* [Data supplied]
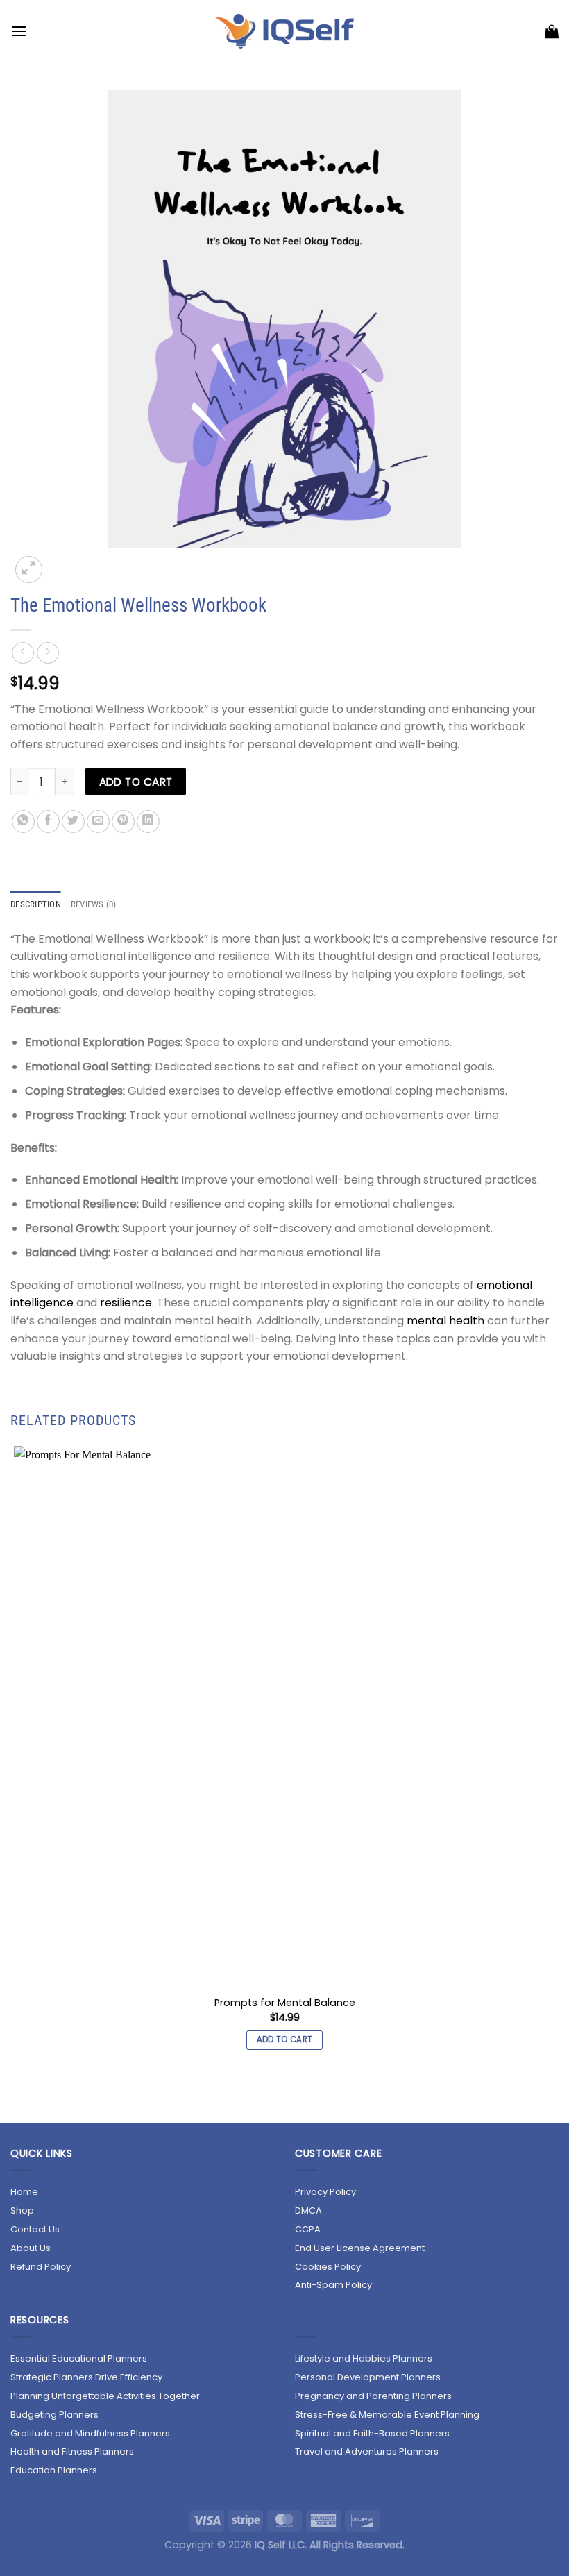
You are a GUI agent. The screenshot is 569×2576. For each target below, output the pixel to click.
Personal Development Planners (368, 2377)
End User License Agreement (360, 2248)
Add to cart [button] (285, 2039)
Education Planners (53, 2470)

* [Problem description] Return each record above as it stands. Pictures stay out.

* [Answer space]
You are a GUI agent. The screenshot is 569×2576. For each target below, output the pixel to click.
Personal Development Planners (368, 2377)
End User License Agreement (360, 2248)
Add to cart [button] (285, 2039)
Education Planners (53, 2470)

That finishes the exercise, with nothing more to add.